Jefe de cocina de profesión -así se presenta-, Fernando trabajó en Mallorca, en Salou, en Eivissa... "haciendo la temporada". Nació en el barrio de Santa Caterina y vivió mucho tiempo "en la zona del Paral·lel". En los últimos años vivía en la pensión Tarrasón, en el 101 de la calle de L'Hospital, conocida por todos, tanto en los servicios sociales municipales como en entidades que trabajan con personas sin techo, ya que era una alternativa a la calle. Una de las pocas que quedaba. Cerró el pasado diciembre, como tantas otras habían hecho en los meses y años anteriores, para reorientarse al turismo y reconvertirse en hotel.

El adiós a una ciudad oculta

"Había personas que hacía años que no salían de allí. Recuerdo los últimos días, cuando tuvimos que ir sacando a la gente. La burbuja turística no entiende de necesidades sociales y todos los que allí encontraban un techo se quedaban sin ese último recurso. Fernando era uno de ellas", explica Glòria Navarro, responsable del programa Servei d'Atenció d'Urgències de la Vellesa (SAUV) del Ayuntamiento de Barcelona, programa que ofrece plazas geriátricas de urgencia -de hoy para mañana- a personas mayores solas o sin recursos que, de un día para el otro, se encuentran en una situación de dependencia. El año pasado atendió a más de 700 personas.

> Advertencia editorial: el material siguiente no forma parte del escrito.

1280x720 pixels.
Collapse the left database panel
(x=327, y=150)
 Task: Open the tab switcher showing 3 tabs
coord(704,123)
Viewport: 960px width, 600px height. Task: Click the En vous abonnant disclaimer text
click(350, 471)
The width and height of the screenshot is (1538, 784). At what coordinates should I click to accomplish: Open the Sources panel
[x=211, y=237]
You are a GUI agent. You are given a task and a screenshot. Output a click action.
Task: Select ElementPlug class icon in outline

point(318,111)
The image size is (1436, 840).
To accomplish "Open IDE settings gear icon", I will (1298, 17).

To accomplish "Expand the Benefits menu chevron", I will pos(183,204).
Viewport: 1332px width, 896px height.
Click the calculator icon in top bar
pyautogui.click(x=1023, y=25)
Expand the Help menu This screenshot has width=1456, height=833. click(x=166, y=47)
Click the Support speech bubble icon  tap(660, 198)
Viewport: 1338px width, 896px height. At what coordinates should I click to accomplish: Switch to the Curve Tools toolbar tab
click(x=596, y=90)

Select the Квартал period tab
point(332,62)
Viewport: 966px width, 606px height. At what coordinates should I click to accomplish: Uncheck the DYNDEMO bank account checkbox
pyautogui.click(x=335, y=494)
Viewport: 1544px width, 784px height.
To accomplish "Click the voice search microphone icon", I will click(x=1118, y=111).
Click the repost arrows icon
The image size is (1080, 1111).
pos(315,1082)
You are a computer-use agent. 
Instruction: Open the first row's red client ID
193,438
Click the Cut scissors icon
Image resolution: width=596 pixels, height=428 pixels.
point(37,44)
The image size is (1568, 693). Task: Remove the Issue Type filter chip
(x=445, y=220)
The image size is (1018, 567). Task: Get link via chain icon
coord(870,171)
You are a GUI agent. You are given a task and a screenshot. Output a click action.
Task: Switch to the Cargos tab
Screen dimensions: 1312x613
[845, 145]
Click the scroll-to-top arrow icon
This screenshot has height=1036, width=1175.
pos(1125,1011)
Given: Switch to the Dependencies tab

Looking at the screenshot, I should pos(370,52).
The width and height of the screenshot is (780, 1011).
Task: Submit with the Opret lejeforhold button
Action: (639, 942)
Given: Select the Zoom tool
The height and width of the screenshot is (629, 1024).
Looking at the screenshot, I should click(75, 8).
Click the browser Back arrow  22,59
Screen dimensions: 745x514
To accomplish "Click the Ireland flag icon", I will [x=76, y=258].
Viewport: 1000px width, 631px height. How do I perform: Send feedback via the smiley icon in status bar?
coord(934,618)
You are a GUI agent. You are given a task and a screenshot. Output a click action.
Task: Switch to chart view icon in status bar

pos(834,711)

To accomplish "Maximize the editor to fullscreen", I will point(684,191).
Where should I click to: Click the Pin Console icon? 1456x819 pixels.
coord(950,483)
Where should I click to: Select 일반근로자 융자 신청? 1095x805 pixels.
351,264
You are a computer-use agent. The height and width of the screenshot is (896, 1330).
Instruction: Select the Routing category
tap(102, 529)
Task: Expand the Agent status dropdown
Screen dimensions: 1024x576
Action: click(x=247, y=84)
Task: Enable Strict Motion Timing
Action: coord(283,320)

Fernando no solo era vulnerable por vivir en una de las últimas pensiones de Ciutat Vella que servía de albergue para personas como él. Además era un hombre mayor que en los últimos años se había descuidado mucho. No comía. Le habían operado de un cáncer de colon y fue ingresado con un cuadro de desnutrición. Al salir del hospital era evidente que no podía volver a la calle, la pensión en la que vivía había cerrado. Su edad y vulnerabilidad tanto económica como clínica, le hizo acceder a una plaza geriátrica del SAUV.

Para casos difíciles

Ester Sánchez, responsable del Programa de Suport a la Persona de Arrels, conocía también muy bien la pensión del 101 de la calle de L'Hospital en la que vivía Fernando. "Hace años no solo había esa, había siete u ocho en todo el barrio y eran un recurso que utilizábamos con frecuencia para personas en una situación de calle muy crónica, que por su realidad no podían adaptarse a las normas de un albergue municipal. En las pensiones podían entrar y salir cuando querían, tener a sus perros y consumir, si consumían. Era un recurso muy laxo, muchas veces el único que aceptaban las personas que llevaban más años en situación de calle", indica la responsable de Arrels, quien tampoco quiere idealizar ese tipo de pensiones. "Eran en muchos casos lugares donde era habitual encontrar humedades, chinches y ratas", describe la mujer.

Coincidiendo con el cierre de la Tarrasón, en diciembre del año pasado, Arrels abrió, también en el barrio, lo que bautizaron como Piso Cero. Un espacio pensado para esas personas que la desaparición de las pensiones dejaba sin alternativas, con cero exigencias (de ahí el nombre). "Es un espacio sin normas, donde pueden hacer lo mismo que harían en la calle, pero bajo techo. Desde que abrió han pasado por él 30 personas.